From a wastewater treatment plant that an entire city depends on to a smaller-sized transportation company expected to provide timely deliveries, businesses of all sizes rely on the assets and equipment they own to create value every day.

Asset lifecycle management (ALM) is a data-driven approach that many companies use to care for their assets, maximize their efficiency and increase their profitability. But where do you start and how do you know which ALM strategy is right for you?

In this article, we’ll take a look at some best practices that successful businesses use to care for their assets and extend their useful lives. First, though, let’s start with some definitions that will be key to understanding the value of ALM to the modern enterprise.

What is an asset?

Assets are both physical and non-physical items that companies own and use to create value. Examples of physical assets, or hardware assets, include machinery, factories, office supplies, production plants, vehicle fleets and buildings. Examples of non-physical assets include software, intellectual property, trademarks and patents.

What is asset lifecycle management (ALM)?

ALM is a strategic approach to managing physical assets that helps companies extract the most value from them over time. The maintenance strategies that companies use most frequently are broken down into four stages of the asset lifecycle.

The four stages of ALM

1. Planning

In the first stage of the asset lifecycle, stakeholders assess the need for a new asset, its projected value to the organization and its overall cost.

A critical part of the planning stage is assessing the overall value of the asset. During this stage, decision-makers must consider many different pieces of information to make an accurate assessment. One technique that is becoming increasingly valuable to the planning stage is the creation of a digital twin.  

A digital twin is a virtual representation of an asset that a company intends to purchase. It allows the company to run tests and predict performance based on simulations. With a good digital twin, it’s possible to predict how an asset will perform under certain conditions and what it’s projected lifespan will be.
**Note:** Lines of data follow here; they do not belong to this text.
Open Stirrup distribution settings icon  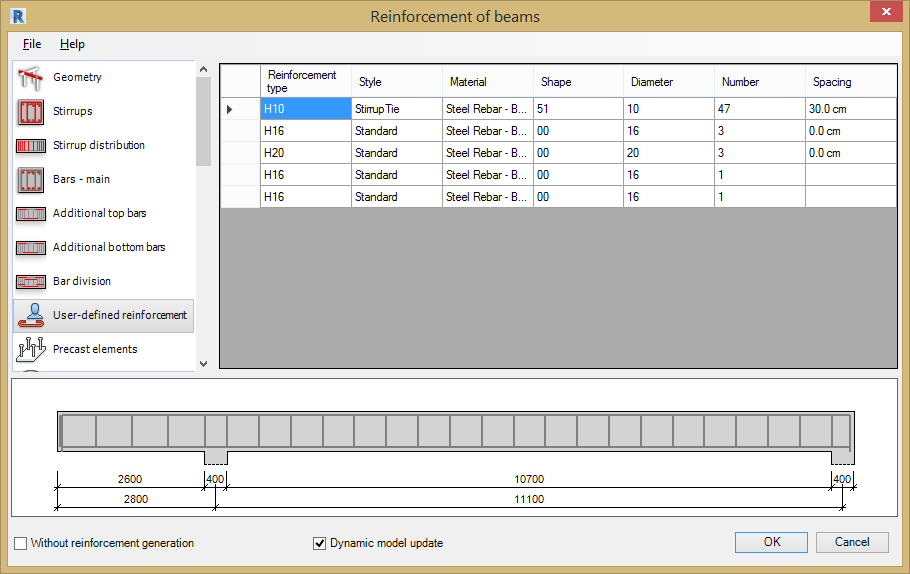pos(32,146)
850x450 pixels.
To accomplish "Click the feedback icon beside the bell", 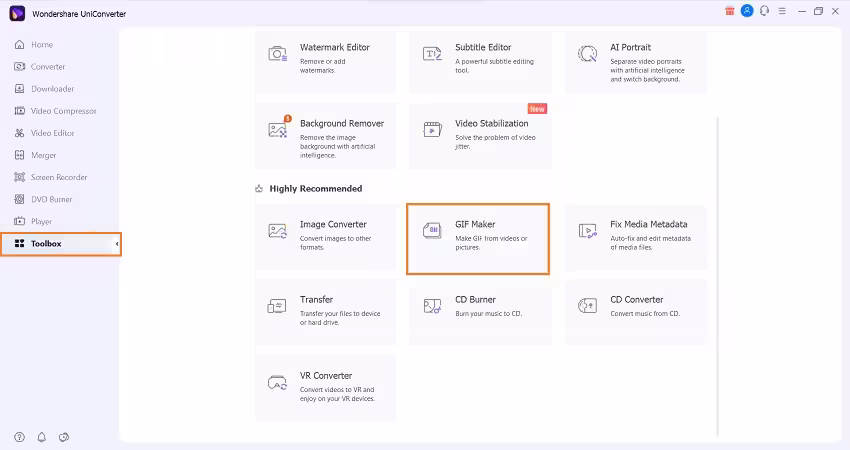I will pos(64,437).
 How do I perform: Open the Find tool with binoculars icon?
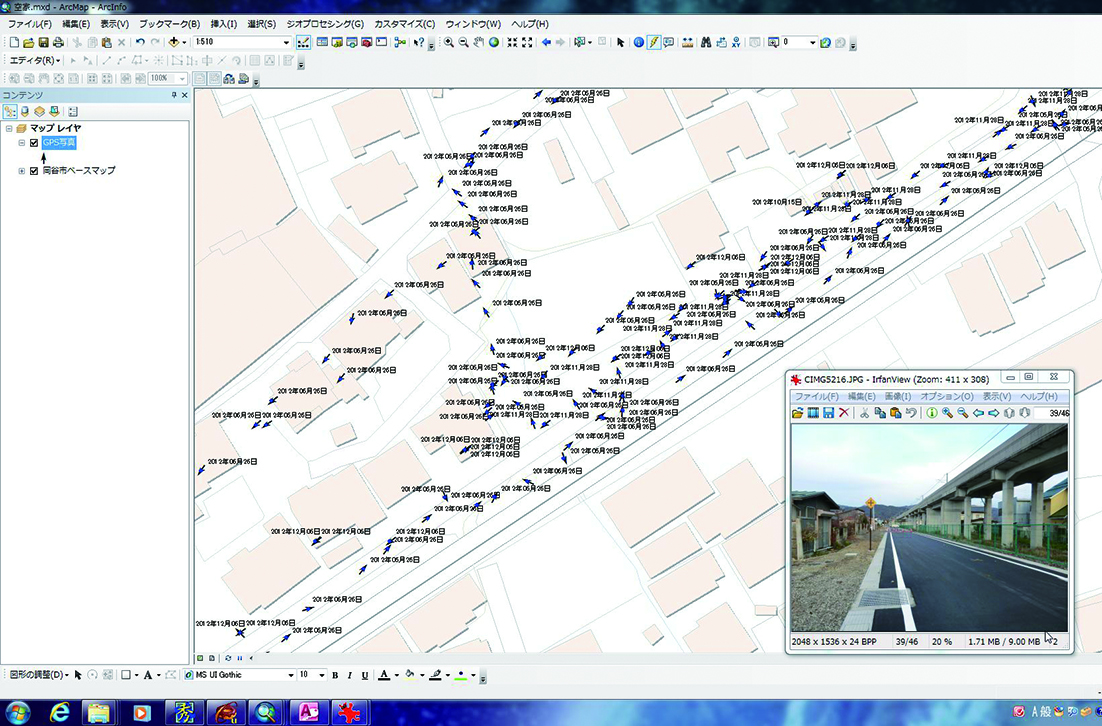[707, 43]
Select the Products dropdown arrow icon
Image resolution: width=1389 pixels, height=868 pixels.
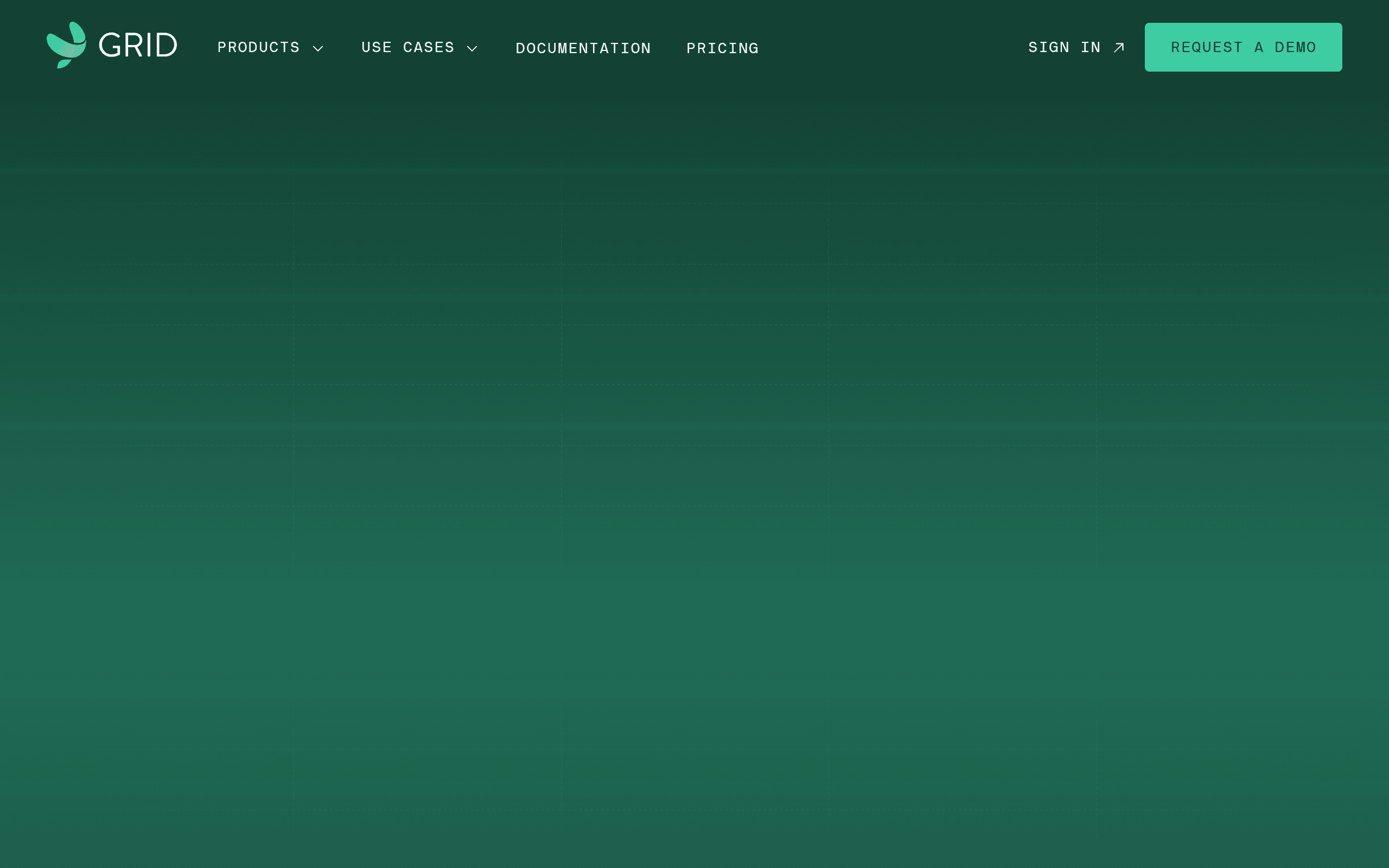[318, 49]
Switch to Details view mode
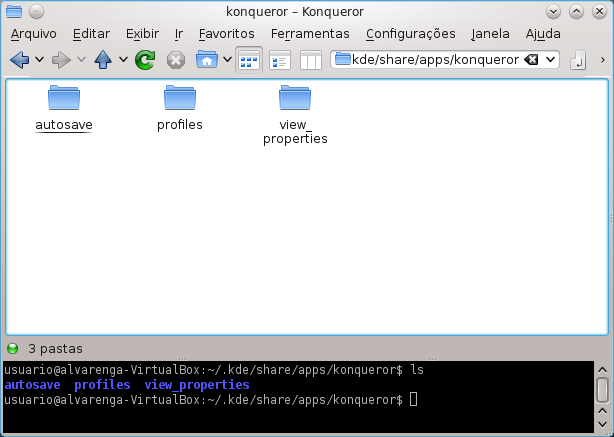This screenshot has width=614, height=437. coord(280,60)
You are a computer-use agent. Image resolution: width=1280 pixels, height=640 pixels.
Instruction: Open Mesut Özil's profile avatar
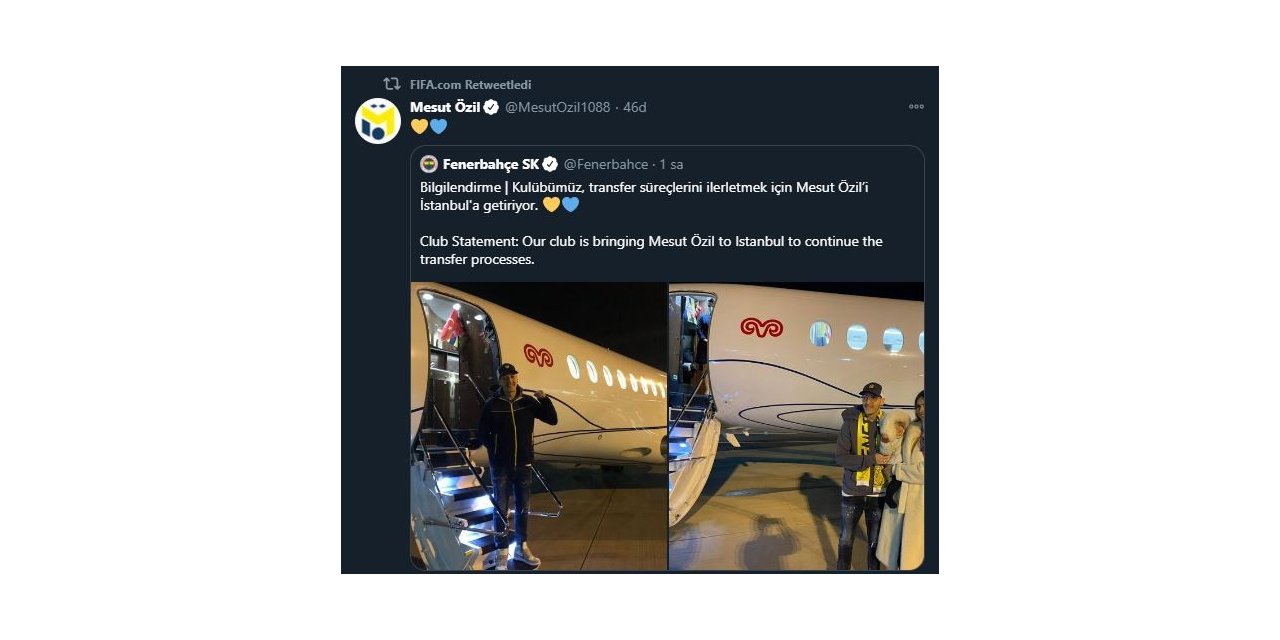click(x=378, y=121)
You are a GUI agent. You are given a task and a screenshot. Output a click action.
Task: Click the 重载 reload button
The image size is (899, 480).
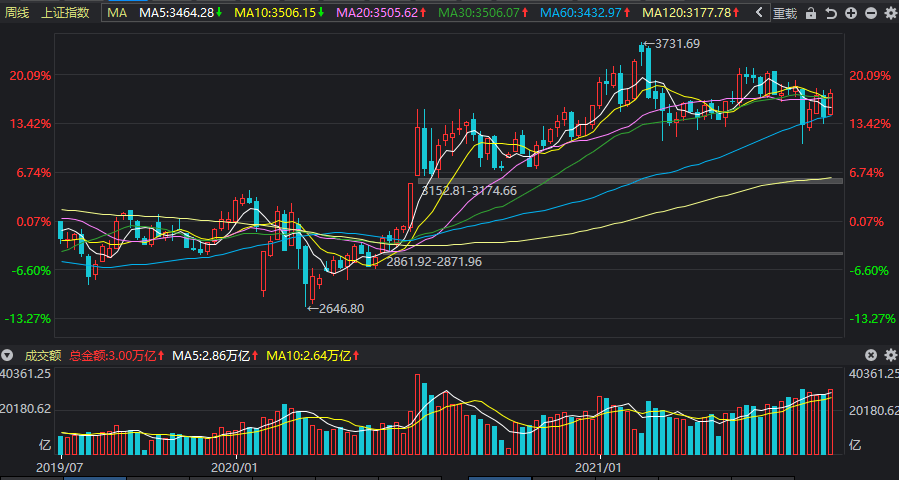pyautogui.click(x=785, y=13)
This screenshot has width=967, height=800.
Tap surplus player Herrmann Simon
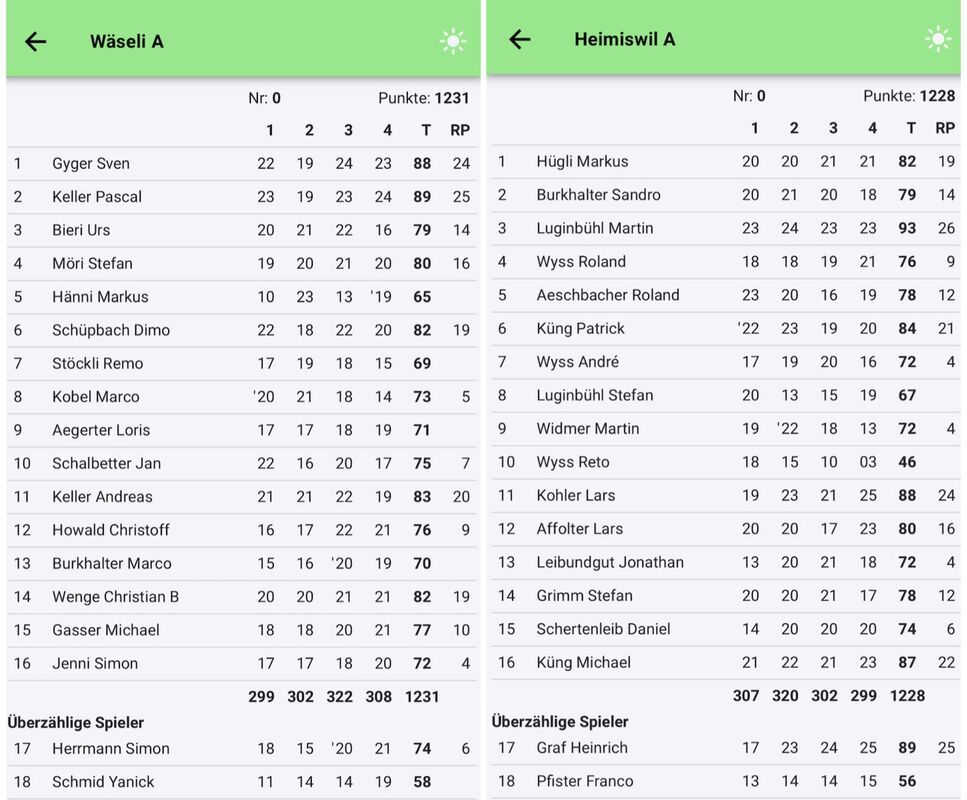tap(111, 748)
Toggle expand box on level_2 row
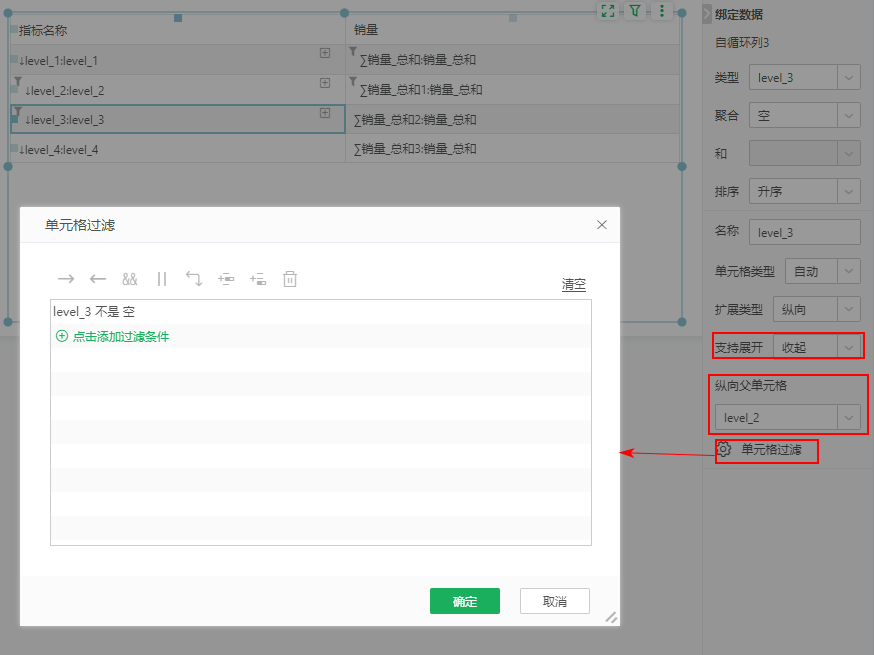This screenshot has width=874, height=655. (x=325, y=83)
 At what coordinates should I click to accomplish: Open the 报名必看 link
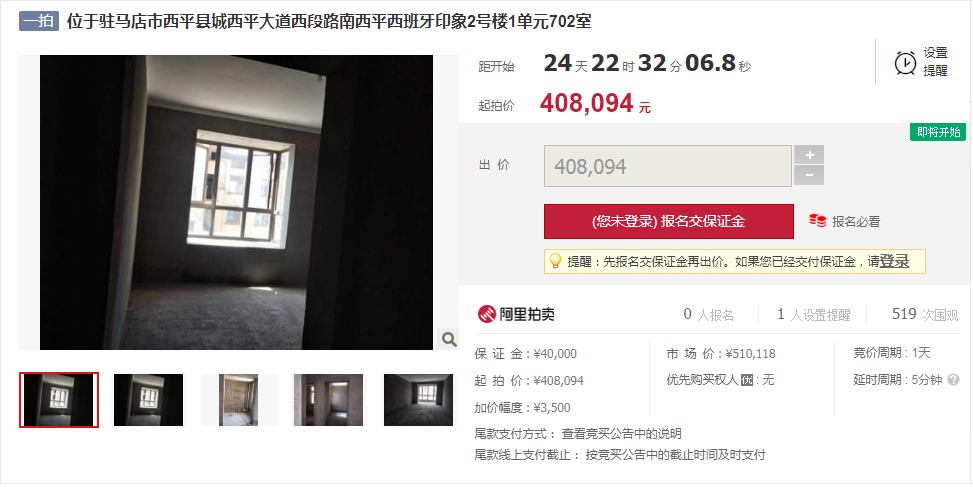point(856,221)
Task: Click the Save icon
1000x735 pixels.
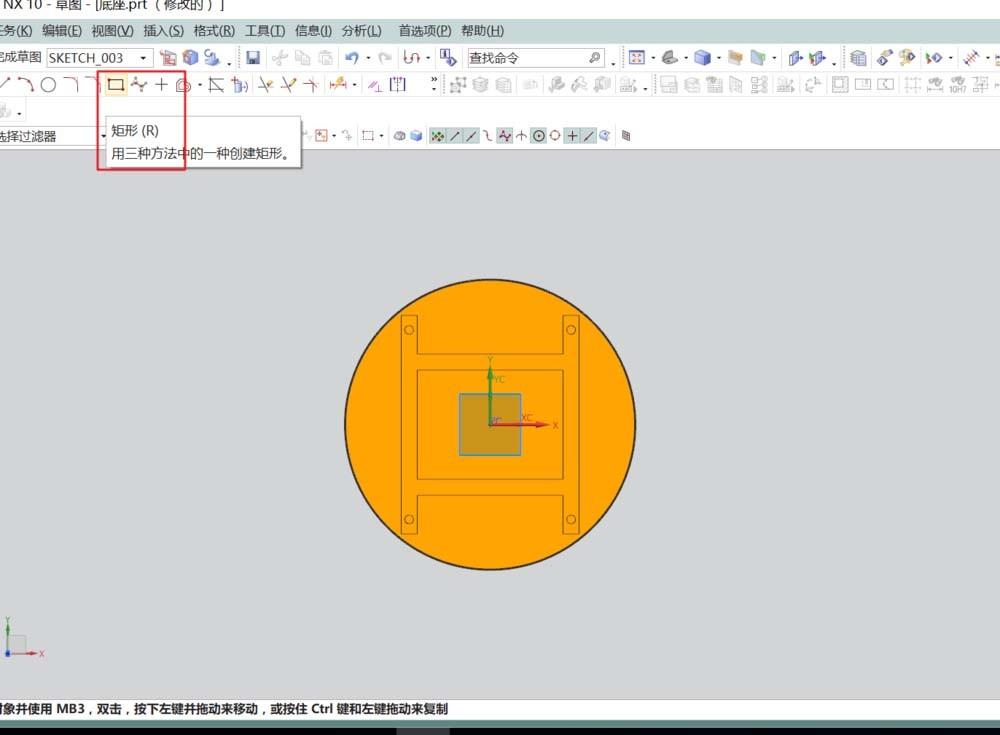Action: click(x=253, y=57)
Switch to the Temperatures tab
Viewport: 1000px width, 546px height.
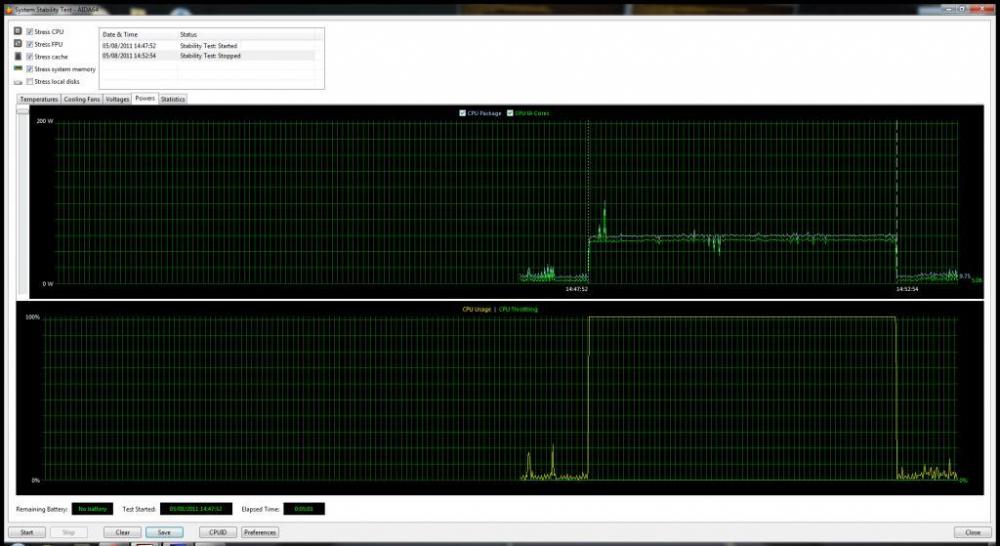click(x=38, y=99)
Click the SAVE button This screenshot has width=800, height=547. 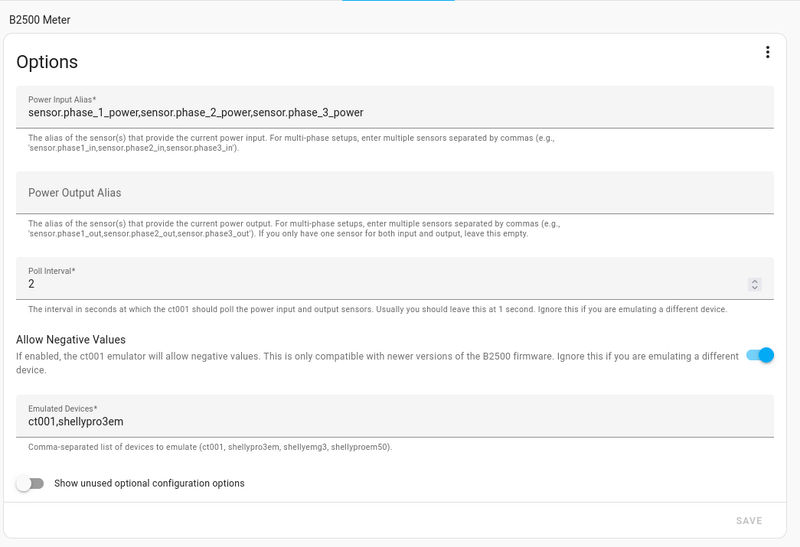[748, 520]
Read this blog post to explore how digital twins can help you optimize your asset performance.

2. Procurement and installation

This stage concerns the purchase, transportation and installation of the asset, including how the asset will be put into operation, how it will be integrated with other assets the company owns and how data it generates will be incorporated into business decisions.

3. Utilization

This phase is critical to maximizing asset performance over time and extending its lifespan. Recently, asset management software like enterprise asset management systems (EAMs), have become an indispensable tool in helping businesses perform both predictive and preventative maintenance. We’ll go deeper into EAMs, the technologies underpinning them, the types of maintenance they enable and their implications for ALM best practices in another section.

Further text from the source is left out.